→ Problem to solve
Find each line in the rows below that contains the string "coordinates" and copy it out in full. Case counts.

======== Available data

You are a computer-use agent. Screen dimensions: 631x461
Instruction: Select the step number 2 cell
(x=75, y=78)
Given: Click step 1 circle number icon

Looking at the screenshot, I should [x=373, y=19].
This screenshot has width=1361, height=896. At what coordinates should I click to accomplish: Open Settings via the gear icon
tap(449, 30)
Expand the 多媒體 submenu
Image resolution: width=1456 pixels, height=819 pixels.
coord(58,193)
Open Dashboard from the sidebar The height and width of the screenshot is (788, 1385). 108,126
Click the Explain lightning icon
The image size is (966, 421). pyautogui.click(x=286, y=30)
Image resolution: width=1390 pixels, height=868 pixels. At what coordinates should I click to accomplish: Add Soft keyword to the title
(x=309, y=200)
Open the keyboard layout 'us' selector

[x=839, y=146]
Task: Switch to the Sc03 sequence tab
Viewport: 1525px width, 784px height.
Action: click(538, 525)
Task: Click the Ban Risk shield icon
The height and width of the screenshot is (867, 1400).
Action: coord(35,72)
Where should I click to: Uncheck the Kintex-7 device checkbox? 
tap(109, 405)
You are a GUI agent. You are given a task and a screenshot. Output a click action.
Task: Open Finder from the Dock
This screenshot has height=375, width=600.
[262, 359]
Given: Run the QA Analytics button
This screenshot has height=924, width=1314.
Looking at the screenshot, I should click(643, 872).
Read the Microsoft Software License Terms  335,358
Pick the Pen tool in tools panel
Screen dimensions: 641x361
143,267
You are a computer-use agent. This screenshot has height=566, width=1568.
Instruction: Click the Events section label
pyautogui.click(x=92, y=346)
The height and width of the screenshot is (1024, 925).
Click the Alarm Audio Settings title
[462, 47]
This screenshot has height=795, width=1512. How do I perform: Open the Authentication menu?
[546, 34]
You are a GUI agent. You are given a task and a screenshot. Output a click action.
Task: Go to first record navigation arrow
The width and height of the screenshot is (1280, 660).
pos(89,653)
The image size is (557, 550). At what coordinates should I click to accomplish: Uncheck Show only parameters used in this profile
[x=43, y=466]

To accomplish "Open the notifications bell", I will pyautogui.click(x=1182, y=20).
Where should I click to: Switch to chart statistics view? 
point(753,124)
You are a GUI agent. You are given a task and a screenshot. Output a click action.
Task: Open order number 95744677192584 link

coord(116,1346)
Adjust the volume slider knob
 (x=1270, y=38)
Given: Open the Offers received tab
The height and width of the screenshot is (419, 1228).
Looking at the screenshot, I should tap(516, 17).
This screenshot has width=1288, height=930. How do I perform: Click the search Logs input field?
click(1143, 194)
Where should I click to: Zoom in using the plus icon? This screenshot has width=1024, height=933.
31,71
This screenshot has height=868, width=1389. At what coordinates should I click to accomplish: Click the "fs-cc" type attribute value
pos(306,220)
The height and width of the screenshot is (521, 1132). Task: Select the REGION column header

================

→ Task answer
This screenshot has width=1361, height=896. At what coordinates should I click to accomplish: Open Settings via the gear icon
Image resolution: width=1390 pixels, height=868 pixels. At what coordinates should I click to accomplish: Add Soft keyword to the title
The image size is (557, 550). At what coordinates should I click to accomplish: Uncheck Show only parameters used in this profile
This screenshot has height=868, width=1389. At what coordinates should I click to accomplish: Click the "fs-cc" type attribute value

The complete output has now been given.